Saved entries:
-------------------------
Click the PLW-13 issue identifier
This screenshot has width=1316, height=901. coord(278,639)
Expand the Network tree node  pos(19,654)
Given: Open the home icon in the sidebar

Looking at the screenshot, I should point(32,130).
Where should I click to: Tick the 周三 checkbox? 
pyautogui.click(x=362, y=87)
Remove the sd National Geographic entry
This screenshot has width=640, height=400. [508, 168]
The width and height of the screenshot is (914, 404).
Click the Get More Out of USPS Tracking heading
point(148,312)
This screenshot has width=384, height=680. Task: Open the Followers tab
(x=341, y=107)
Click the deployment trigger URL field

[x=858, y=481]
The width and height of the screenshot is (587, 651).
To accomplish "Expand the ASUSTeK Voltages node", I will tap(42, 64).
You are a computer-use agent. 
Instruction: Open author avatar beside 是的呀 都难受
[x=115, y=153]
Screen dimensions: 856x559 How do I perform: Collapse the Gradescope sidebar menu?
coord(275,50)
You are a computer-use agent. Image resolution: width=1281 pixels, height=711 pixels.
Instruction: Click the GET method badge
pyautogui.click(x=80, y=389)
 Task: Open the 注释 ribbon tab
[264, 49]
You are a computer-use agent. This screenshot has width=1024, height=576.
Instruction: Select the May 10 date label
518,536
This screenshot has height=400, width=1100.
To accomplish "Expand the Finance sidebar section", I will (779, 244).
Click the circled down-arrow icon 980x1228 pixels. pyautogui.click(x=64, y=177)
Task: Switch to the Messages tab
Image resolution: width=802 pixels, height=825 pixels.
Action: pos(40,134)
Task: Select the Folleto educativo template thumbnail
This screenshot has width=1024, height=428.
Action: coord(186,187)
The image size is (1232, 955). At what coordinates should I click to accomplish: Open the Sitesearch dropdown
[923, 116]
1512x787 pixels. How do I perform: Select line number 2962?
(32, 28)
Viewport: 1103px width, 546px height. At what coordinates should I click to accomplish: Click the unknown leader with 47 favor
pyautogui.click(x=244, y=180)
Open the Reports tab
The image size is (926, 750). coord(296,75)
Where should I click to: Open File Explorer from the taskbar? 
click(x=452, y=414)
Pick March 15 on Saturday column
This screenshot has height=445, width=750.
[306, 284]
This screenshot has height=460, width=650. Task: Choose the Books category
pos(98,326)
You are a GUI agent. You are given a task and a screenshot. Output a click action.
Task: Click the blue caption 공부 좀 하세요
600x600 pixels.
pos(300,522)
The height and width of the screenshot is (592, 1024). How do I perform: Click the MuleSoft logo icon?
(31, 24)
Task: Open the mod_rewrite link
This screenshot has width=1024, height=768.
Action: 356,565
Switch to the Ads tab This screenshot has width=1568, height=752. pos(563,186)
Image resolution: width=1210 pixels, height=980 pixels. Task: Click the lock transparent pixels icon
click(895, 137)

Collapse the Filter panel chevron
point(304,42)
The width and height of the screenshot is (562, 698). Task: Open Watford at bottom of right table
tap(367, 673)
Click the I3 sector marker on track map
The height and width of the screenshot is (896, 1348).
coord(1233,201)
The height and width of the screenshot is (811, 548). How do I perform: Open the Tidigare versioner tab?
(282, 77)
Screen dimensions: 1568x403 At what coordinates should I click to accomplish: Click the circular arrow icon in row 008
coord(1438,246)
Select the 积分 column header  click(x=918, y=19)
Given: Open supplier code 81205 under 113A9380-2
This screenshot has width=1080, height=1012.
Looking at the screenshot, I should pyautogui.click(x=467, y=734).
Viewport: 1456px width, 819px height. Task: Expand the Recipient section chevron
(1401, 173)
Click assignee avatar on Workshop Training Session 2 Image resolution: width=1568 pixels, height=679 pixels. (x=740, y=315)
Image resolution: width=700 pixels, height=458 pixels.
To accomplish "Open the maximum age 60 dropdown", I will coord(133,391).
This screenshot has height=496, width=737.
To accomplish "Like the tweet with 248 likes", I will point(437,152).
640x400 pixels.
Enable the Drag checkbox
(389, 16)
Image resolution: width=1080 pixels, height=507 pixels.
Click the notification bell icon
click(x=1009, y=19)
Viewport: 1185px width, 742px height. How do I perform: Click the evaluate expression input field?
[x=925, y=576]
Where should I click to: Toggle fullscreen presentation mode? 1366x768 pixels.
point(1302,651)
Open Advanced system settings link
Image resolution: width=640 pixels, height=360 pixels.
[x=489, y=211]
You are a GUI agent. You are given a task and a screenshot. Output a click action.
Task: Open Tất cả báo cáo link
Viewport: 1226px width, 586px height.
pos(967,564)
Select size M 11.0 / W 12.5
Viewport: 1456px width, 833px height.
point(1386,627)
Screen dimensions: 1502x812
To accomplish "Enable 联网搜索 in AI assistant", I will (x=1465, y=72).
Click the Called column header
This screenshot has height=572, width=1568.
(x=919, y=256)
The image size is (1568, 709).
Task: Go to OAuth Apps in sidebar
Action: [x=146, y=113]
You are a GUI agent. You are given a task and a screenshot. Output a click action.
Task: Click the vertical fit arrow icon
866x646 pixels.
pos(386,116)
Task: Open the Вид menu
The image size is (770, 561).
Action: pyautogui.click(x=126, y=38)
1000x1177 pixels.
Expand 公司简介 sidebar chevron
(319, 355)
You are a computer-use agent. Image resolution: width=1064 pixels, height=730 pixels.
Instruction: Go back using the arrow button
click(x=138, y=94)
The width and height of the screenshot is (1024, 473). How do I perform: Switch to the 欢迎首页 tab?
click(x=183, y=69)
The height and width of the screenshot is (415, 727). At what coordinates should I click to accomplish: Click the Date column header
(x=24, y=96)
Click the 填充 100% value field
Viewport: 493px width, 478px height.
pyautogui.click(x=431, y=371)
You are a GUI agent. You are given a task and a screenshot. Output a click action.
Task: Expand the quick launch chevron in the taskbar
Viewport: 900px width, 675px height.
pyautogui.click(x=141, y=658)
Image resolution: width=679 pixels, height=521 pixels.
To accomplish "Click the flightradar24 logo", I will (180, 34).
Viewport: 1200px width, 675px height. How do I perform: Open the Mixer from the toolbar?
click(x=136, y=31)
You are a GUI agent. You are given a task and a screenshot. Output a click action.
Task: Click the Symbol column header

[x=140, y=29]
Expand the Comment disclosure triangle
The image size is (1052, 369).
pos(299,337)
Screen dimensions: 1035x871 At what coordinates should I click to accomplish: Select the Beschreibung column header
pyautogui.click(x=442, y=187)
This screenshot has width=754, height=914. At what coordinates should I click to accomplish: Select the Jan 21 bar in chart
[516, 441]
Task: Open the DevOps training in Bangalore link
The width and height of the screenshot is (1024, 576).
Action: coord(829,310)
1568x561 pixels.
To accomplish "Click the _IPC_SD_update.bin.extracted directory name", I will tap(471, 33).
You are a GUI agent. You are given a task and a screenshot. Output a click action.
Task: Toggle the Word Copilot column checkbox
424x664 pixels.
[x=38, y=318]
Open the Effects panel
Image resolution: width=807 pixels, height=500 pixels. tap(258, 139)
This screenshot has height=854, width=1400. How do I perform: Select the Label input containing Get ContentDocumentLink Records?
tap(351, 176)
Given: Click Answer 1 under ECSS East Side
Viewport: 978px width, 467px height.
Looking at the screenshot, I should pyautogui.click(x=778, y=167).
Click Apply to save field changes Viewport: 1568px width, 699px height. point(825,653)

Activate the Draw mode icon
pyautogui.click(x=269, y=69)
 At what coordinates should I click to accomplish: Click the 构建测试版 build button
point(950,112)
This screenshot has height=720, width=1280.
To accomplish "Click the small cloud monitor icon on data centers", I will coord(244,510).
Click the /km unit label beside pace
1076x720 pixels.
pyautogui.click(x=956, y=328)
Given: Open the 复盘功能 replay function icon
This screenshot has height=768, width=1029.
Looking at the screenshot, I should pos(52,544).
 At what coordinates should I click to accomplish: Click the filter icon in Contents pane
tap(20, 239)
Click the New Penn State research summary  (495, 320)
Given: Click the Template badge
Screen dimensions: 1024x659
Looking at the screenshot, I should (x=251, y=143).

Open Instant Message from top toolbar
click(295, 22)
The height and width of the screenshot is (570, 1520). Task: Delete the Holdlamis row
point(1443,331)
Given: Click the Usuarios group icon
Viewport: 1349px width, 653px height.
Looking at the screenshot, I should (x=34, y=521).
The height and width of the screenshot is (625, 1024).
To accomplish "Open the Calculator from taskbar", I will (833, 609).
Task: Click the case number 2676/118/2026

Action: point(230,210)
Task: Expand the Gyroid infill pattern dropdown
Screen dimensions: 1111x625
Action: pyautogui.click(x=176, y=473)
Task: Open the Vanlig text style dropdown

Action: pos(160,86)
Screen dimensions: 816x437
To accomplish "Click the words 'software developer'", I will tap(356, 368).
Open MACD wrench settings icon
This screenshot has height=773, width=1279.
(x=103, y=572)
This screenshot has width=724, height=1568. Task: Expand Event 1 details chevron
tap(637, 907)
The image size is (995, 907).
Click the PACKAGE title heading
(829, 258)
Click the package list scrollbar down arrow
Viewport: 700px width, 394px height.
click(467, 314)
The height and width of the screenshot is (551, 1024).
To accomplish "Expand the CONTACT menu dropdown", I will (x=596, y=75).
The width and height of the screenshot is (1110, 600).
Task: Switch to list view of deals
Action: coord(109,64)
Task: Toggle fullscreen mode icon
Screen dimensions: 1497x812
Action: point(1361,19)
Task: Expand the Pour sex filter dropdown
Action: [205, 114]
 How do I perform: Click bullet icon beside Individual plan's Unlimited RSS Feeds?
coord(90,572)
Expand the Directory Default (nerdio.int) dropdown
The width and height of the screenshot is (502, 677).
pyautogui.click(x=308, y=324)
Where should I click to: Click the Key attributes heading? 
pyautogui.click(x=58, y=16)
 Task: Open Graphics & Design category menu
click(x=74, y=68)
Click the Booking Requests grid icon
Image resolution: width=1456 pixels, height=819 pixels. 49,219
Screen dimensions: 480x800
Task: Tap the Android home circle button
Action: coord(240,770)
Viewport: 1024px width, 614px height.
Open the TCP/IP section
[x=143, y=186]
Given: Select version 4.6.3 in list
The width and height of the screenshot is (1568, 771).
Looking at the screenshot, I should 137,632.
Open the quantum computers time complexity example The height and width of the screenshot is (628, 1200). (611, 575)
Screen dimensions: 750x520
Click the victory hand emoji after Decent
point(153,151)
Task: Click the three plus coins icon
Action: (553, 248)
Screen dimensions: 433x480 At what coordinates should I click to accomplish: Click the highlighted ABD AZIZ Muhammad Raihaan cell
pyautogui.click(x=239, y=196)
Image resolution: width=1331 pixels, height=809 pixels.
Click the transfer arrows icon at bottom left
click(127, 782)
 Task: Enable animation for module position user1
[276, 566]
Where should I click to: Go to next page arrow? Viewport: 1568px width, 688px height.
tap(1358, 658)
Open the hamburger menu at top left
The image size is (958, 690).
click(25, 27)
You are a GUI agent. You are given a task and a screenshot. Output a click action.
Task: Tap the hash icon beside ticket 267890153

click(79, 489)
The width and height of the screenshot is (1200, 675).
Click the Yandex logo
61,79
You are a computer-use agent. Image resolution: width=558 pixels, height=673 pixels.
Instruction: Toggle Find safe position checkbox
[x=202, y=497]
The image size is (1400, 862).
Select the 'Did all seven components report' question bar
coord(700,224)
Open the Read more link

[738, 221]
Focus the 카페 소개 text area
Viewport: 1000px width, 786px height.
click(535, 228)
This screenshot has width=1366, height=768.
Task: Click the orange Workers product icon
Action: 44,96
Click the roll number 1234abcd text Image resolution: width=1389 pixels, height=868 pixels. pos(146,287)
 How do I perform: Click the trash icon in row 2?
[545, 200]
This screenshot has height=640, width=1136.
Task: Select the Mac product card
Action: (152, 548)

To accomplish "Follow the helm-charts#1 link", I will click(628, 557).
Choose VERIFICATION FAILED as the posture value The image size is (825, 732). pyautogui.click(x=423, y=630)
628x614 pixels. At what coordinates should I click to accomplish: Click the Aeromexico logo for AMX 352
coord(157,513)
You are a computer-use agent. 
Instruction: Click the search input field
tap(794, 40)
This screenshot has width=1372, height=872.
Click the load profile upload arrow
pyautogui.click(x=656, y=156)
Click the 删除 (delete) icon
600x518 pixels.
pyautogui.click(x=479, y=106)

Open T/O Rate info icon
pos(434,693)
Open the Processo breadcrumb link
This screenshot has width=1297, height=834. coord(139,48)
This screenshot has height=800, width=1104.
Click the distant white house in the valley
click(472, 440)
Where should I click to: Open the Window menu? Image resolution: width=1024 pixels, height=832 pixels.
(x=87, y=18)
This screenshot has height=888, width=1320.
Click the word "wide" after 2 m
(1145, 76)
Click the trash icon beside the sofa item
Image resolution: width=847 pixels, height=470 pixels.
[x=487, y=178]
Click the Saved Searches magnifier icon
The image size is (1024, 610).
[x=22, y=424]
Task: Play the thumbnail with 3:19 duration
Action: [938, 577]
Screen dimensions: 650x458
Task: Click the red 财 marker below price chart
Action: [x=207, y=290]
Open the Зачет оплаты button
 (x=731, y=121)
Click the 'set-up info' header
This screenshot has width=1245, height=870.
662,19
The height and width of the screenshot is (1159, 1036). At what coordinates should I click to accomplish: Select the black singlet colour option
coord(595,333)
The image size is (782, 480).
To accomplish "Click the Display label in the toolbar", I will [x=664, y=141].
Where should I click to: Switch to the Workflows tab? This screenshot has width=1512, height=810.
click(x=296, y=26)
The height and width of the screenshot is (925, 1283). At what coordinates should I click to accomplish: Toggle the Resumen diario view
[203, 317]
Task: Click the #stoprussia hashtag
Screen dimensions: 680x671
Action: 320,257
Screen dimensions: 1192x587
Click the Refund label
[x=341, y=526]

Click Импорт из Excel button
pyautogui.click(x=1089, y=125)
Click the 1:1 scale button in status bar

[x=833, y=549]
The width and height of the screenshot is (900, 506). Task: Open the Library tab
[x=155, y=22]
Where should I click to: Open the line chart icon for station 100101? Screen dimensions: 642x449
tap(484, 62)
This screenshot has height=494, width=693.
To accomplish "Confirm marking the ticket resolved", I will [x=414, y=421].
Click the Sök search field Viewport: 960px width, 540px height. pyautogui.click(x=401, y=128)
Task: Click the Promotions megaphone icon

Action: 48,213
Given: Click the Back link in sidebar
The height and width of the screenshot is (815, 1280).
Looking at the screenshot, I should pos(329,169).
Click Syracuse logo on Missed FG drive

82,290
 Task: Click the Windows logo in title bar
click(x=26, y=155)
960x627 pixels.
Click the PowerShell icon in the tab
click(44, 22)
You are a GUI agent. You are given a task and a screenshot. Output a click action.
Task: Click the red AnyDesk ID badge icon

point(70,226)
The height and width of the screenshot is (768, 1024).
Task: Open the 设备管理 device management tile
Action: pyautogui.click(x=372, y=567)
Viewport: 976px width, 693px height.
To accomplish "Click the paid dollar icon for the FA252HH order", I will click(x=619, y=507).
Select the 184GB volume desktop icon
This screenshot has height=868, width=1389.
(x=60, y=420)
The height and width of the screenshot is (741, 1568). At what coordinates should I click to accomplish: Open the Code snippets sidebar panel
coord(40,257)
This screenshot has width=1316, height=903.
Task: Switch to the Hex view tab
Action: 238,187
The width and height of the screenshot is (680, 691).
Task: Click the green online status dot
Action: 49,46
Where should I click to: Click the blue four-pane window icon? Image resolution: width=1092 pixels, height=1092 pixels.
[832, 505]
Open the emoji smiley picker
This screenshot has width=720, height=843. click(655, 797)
-------------------------
§ Work request
Scan the records above for the word "node" and return every line where it occurs.

§ Exercise response
Expand the Network tree node  pos(19,654)
To accomplish "Expand the ASUSTeK Voltages node", I will tap(42, 64).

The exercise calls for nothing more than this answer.